[[ Provided information, beginning ]]

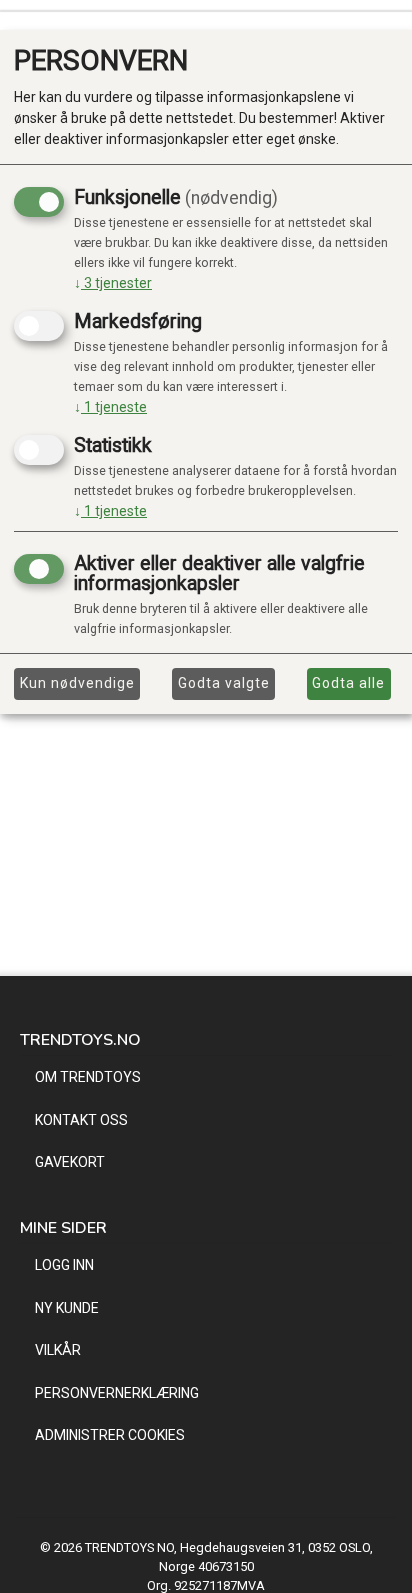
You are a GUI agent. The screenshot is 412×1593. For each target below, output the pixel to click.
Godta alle (348, 683)
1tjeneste (110, 407)
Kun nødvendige (77, 683)
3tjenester (113, 283)
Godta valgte (224, 683)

[[ Provided information, end ]]

Description of the task |
Output the entries above verbatim, leaving out images.

Answer to this problem |
You are a GUI agent. The screenshot is 412×1593. For each target below, output the pixel to click.
Godta alle (348, 683)
1tjeneste (110, 407)
Kun nødvendige (77, 683)
3tjenester (113, 283)
Godta valgte (224, 683)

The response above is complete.